— Objet de l'exercice —
Relevez dans la liste chaque ligne où figure le mot « Expand ».

Données:
- - - - - - -

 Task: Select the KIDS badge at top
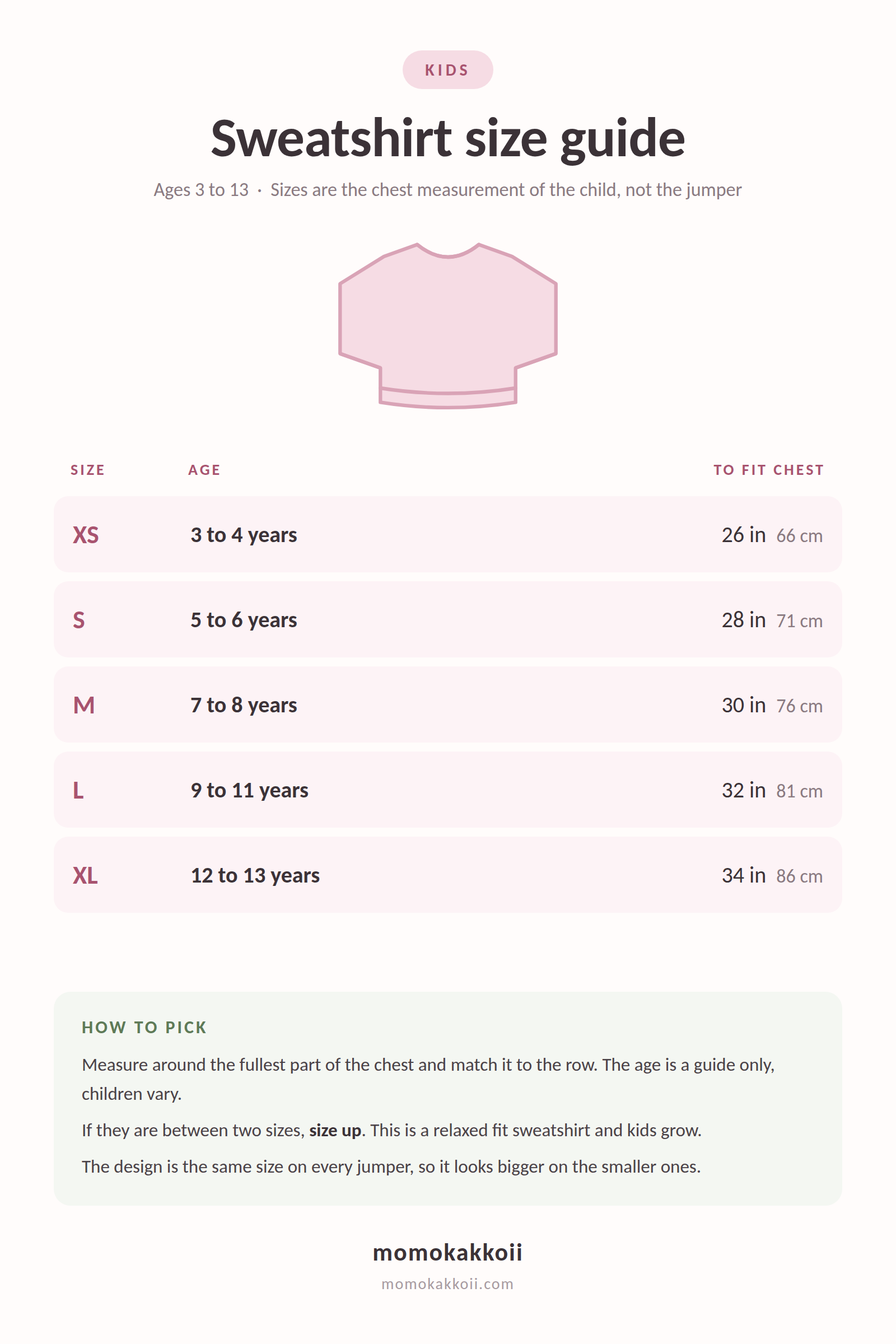click(x=447, y=69)
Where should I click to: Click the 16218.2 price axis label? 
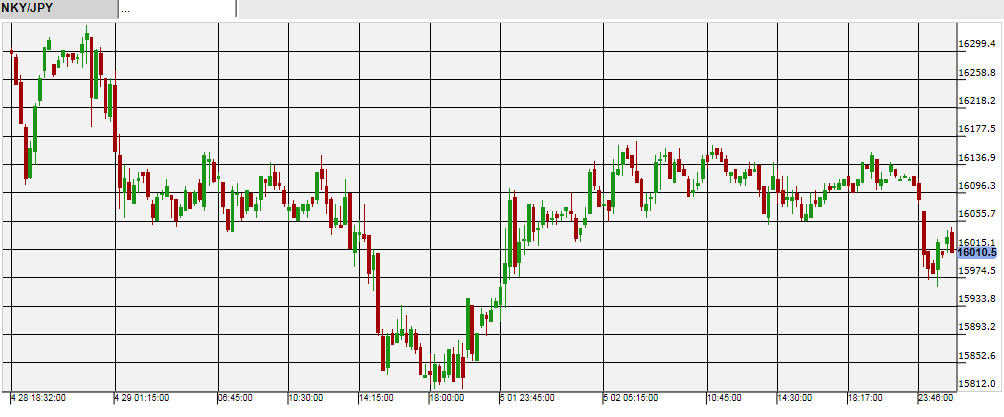click(x=977, y=101)
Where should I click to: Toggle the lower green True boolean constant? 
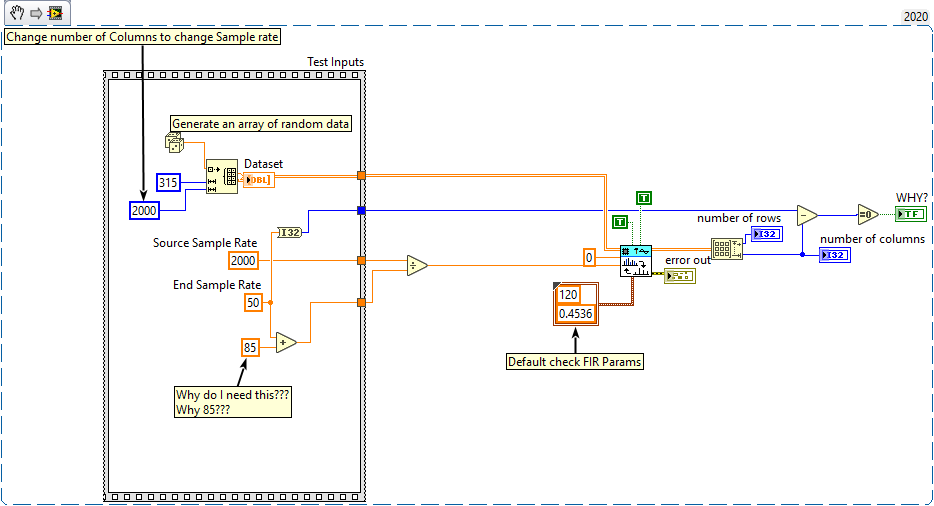(620, 221)
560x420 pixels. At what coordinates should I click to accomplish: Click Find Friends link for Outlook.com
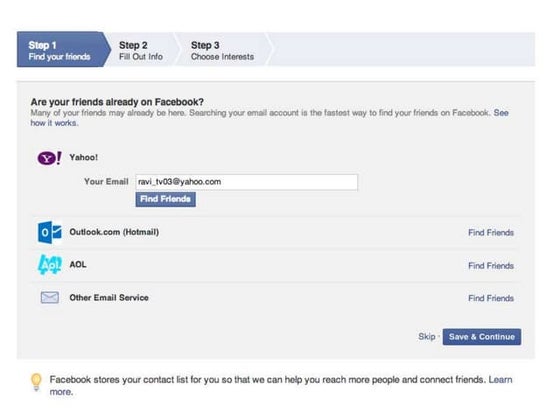tap(491, 233)
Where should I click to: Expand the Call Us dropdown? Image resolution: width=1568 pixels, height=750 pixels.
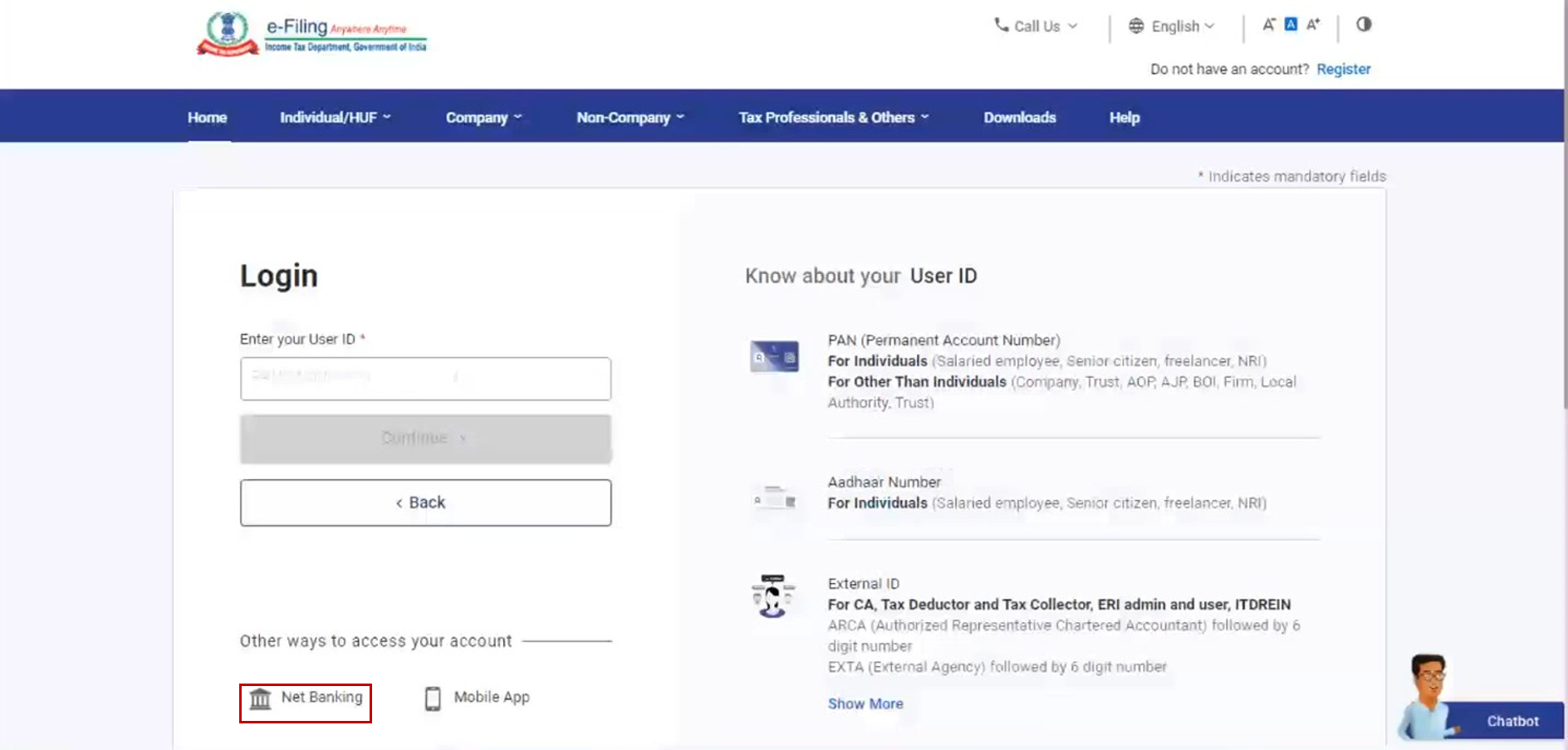pos(1035,26)
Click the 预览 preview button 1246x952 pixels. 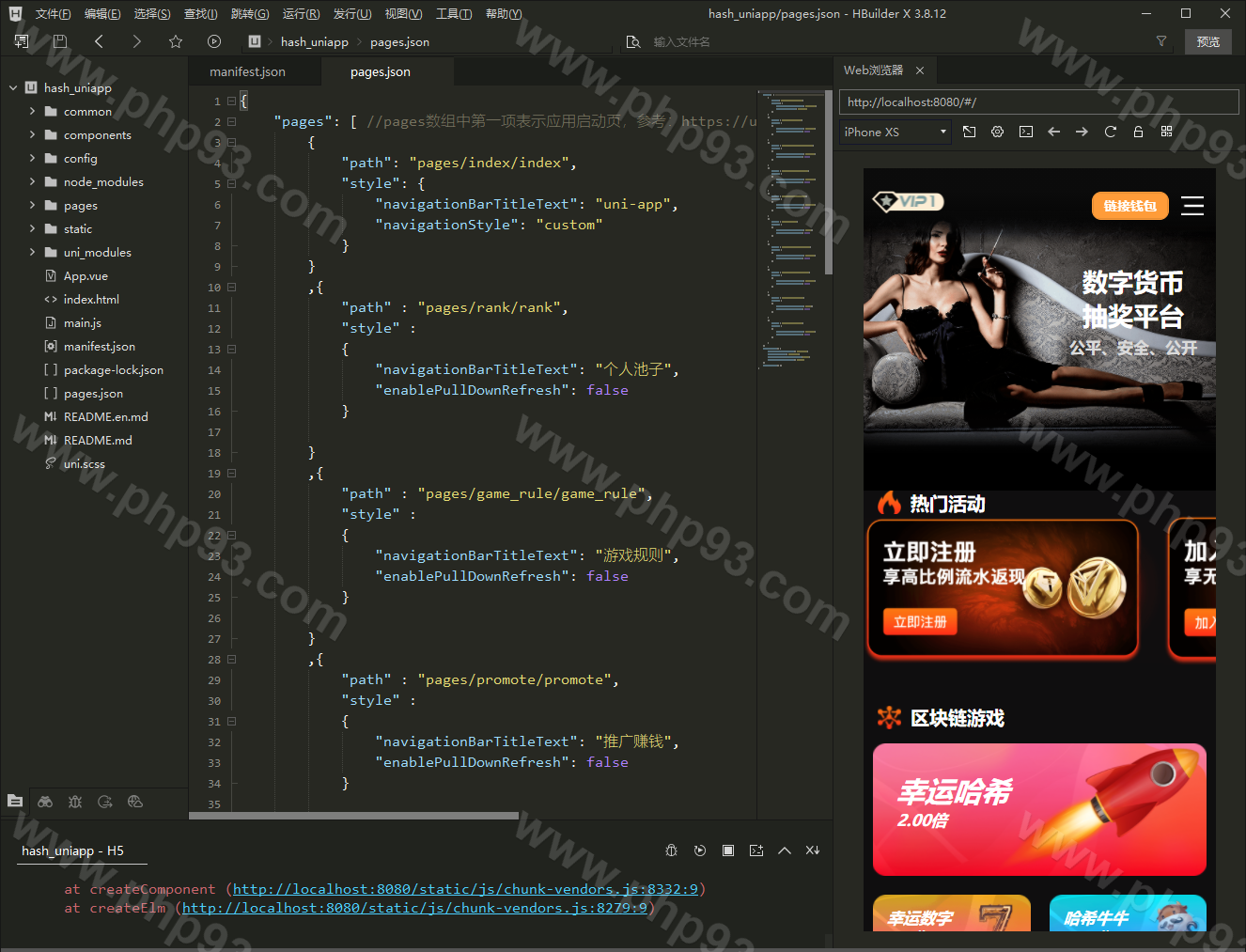coord(1207,41)
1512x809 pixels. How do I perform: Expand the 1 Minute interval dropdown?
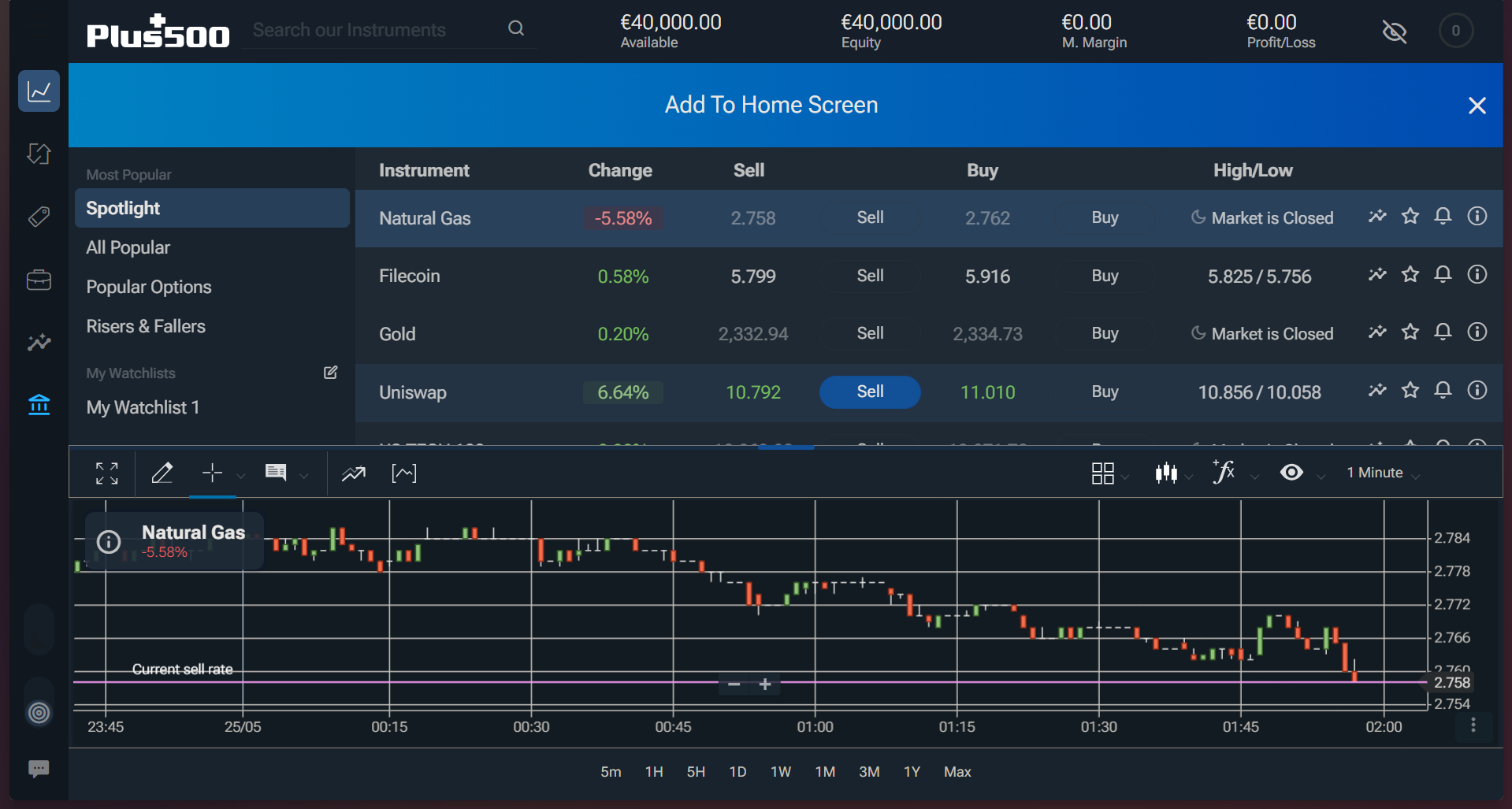pos(1383,473)
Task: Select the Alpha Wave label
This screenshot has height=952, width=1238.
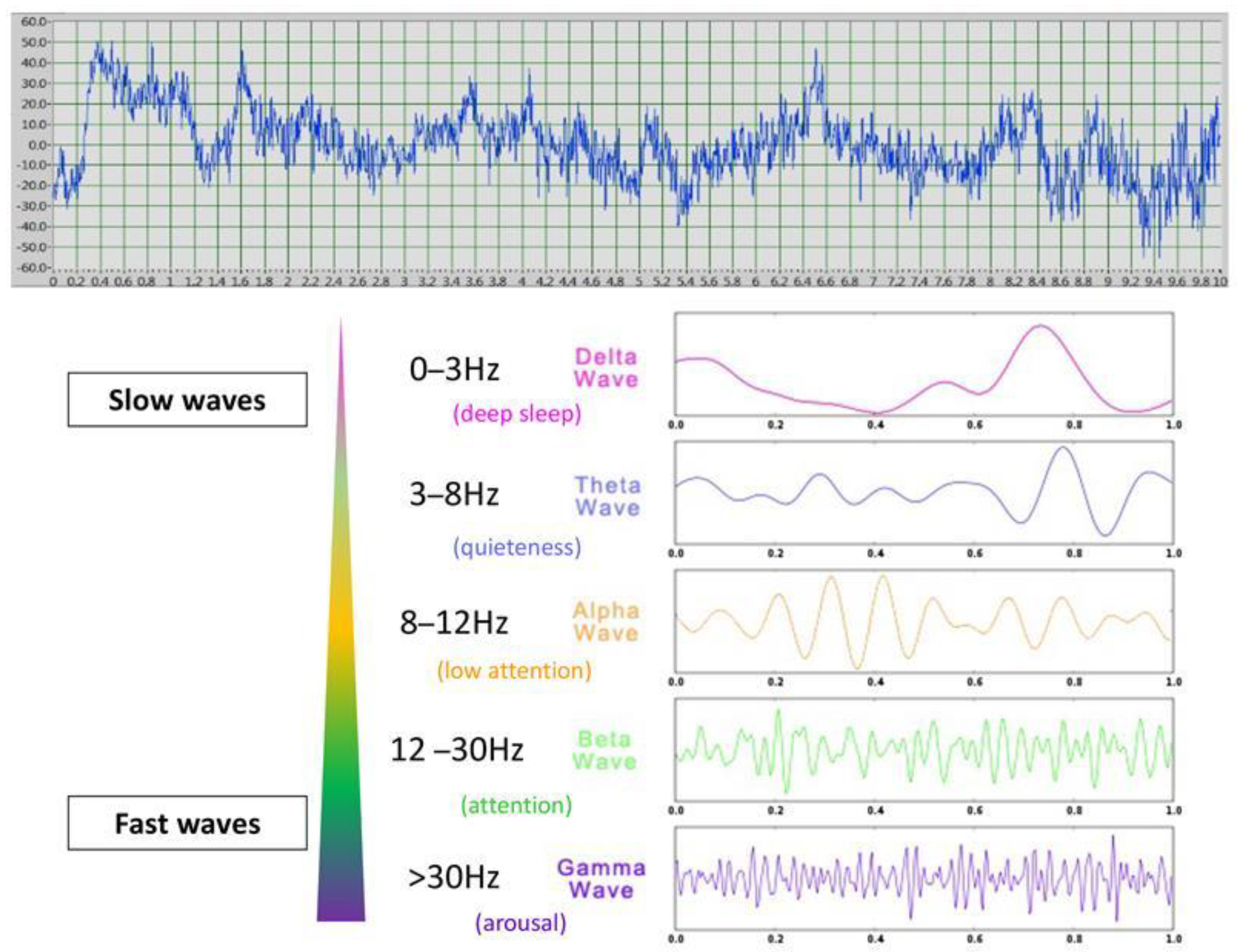Action: pyautogui.click(x=605, y=621)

- - - - - - -

— Résultat final —
Where should I click to: Expand the Call Us dropdown? Image resolution: width=1568 pixels, height=750 pixels.
1512x809 pixels. How do I perform: Expand the 1 Minute interval dropdown?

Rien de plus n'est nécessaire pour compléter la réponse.